____ TASK INPUTS

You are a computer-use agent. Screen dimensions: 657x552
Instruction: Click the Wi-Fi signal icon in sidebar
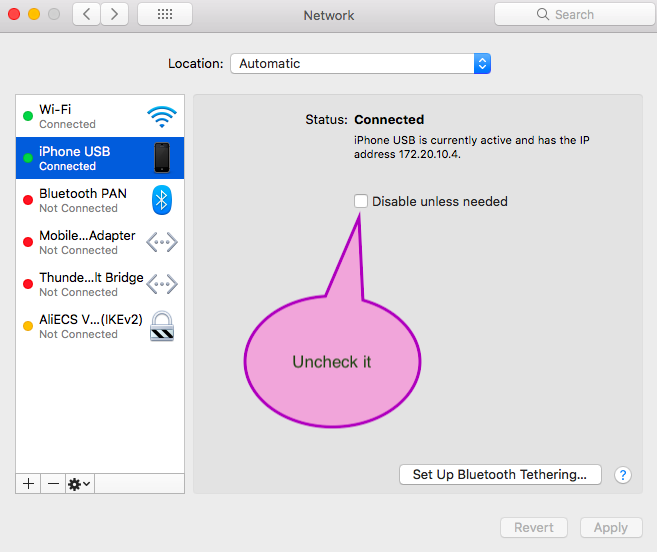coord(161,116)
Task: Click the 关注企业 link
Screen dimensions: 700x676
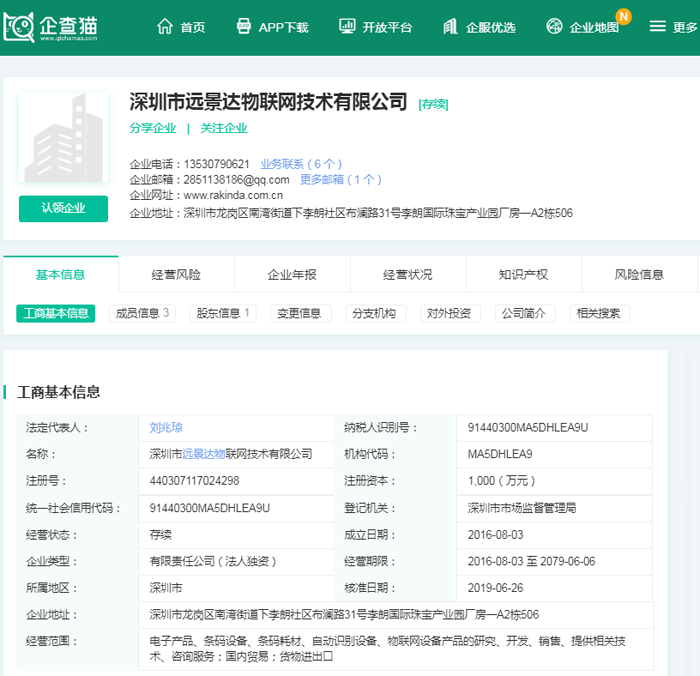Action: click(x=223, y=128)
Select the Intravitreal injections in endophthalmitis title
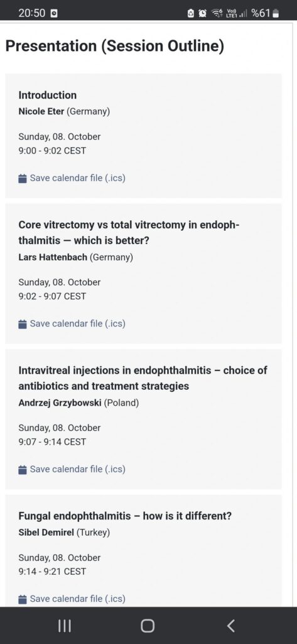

________

In the entries above, find the line containing "Instruction: Click the", then please retype it and every line after it through the last, exactly as written, omitting pictures.

(WRITTEN ANSWER):
Instruction: Click the Wi-Fi signal icon in sidebar
coord(161,116)
Task: Click the 关注企业 link
Screen dimensions: 700x676
Action: click(x=223, y=128)
Select the Intravitreal injections in endophthalmitis title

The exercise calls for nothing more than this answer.